Problems and tasks:
(a) According to the Régis Coulbault profile, how did Toulon reach the quarter-finals of the French Cup in 1995–96?
(b) Reproduce everything in the Régis Coulbault profile from "Personal information" down to "Toulon / 94 / (1)".

** start Passage **

Régis Coulbault

Personal information
- Date of birth: 17 August 1972 (age 53)
- Place of birth: France
- Position: Midfielder

Senior career*
- Years: Team / Apps / (Gls)
- 1991–1997: Toulon / 94 / (1)
- 1997–1998: Southend United / 36 / (4)
- 1998–2001: Saint-Cyr
- 2001–2003: Hyères FC / 60 / (0)

= Régis Coulbault =

French footballer (born 1972)

Régis Coulbault (born 17 August 1972) is a French retired footballer who mostly played as a defender. He notably played in Ligue 1 for Toulon before a spell in England with Southend United. He went on to play in Championnat National 2 with Hyères FC and in Non-League with F.C. Saint-Cyr. He retired in 2003 and now works as a manager at Regional' Golf.

==Career==

===Toulon===
Coulbault is a product of the Toulon youth system. He made his first-team debut in Ligue 1 during the 1991–92 season before becoming a regular member of the Starting XI in 1993–94. In the 1995–96 season Coulbault was the starting right back on the team that reached the quarter-finals of the French Cup by eliminating a Zinedine Zidane led Bordeaux team. Coulbault was tasked with marking Zidane for large portions of the game and created the equalizing goal with a deep cross from the right to take the match to extra time where Toulon won 3–2. That same season Toulon won the Championnat National title and promotion to Ligue 2. In the final game of the season against Stade Briochin Coulbault won the game with a Golden Goal in extra time.

** end Passage **
** start Information given **

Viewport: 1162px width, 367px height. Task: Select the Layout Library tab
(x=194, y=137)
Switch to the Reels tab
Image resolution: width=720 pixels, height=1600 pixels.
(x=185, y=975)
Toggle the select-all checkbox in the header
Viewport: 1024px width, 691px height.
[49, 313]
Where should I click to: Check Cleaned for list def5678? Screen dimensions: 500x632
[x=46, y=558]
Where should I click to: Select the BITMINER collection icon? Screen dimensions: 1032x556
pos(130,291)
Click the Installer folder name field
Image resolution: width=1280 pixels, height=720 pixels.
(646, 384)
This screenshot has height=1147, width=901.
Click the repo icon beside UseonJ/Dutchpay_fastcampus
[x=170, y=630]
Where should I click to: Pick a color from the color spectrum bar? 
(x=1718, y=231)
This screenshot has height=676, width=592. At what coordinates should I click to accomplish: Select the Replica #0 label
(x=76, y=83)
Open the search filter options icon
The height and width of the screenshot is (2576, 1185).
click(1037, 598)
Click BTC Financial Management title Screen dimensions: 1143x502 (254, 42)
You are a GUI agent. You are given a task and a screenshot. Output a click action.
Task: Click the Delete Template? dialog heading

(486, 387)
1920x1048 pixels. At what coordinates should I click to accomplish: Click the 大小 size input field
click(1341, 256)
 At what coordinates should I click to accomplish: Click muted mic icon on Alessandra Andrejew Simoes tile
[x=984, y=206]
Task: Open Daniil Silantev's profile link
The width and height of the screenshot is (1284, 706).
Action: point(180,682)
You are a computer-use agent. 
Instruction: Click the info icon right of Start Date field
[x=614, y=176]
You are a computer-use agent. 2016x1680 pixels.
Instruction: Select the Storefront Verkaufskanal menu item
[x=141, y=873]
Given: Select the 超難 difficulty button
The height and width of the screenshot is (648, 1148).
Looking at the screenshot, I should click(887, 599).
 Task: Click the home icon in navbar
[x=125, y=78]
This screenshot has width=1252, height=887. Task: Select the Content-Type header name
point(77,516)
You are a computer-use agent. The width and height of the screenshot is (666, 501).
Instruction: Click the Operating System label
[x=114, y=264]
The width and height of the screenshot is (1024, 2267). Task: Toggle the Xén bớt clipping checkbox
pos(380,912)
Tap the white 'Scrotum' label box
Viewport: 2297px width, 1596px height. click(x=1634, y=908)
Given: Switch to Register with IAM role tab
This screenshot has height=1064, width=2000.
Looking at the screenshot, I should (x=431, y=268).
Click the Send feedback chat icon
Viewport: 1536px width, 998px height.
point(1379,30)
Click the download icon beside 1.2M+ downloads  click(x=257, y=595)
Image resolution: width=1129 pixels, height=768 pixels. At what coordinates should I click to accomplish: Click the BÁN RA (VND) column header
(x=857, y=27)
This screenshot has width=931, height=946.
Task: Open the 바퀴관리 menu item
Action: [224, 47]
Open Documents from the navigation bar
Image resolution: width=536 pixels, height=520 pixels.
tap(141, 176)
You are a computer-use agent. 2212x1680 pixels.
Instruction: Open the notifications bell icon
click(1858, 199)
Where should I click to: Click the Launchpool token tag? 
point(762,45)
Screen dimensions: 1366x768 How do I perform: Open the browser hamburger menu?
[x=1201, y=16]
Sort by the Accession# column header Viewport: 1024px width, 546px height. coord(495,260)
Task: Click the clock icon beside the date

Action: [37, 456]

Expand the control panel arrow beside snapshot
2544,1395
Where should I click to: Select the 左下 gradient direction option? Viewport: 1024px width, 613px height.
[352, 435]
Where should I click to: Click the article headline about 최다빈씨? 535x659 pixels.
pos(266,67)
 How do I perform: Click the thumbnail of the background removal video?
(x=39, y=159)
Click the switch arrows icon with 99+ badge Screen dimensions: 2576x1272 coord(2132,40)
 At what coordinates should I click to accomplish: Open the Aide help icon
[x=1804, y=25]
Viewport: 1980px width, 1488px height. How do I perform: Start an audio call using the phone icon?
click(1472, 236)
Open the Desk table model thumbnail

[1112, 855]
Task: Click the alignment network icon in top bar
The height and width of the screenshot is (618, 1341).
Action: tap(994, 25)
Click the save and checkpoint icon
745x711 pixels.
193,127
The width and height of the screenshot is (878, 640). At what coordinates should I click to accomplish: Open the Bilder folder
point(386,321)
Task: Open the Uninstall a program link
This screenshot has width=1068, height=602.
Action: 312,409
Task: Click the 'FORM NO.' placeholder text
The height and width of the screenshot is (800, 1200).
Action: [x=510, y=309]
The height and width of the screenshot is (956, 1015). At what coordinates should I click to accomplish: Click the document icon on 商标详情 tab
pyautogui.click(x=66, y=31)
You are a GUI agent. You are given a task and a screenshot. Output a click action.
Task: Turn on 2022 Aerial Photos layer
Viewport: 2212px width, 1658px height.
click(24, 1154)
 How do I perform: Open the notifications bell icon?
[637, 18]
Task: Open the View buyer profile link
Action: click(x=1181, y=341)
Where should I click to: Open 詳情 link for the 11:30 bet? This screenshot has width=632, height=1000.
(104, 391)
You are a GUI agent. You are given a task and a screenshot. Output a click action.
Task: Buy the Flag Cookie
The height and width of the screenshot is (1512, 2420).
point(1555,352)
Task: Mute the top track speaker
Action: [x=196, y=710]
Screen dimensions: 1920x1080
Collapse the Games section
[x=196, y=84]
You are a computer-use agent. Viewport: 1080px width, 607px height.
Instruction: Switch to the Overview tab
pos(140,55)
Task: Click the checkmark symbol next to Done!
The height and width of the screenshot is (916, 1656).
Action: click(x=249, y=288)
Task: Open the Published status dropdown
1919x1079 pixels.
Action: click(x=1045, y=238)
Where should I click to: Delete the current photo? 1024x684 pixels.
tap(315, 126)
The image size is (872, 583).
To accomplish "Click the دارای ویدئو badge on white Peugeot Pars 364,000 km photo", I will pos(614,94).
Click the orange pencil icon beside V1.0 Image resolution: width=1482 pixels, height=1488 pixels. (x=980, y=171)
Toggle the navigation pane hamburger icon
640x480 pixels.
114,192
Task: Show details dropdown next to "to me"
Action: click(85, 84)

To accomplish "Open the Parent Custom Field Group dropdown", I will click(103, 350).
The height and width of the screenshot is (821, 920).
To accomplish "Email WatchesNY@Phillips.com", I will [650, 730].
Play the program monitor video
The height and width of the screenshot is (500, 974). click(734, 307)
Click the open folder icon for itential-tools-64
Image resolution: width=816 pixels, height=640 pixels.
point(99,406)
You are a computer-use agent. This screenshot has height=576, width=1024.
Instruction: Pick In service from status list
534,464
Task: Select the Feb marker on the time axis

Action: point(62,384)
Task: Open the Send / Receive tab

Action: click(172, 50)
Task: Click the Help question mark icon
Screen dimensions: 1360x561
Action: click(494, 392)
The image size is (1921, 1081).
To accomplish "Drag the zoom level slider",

** end Information given **

Full solutions:
(a) Toulon reached the quarter-finals by eliminating a Bordeaux team led by Zinedine Zidane. Coulbault set up the equalizing goal with a deep cross from the right, which took the match to extra time, and Toulon won 3–2.

(b)
Personal information
- Date of birth: 17 August 1972 (age 53)
- Place of birth: France
- Position: Midfielder

Senior career*
- Years: Team / Apps / (Gls)
- 1991–1997: Toulon / 94 / (1)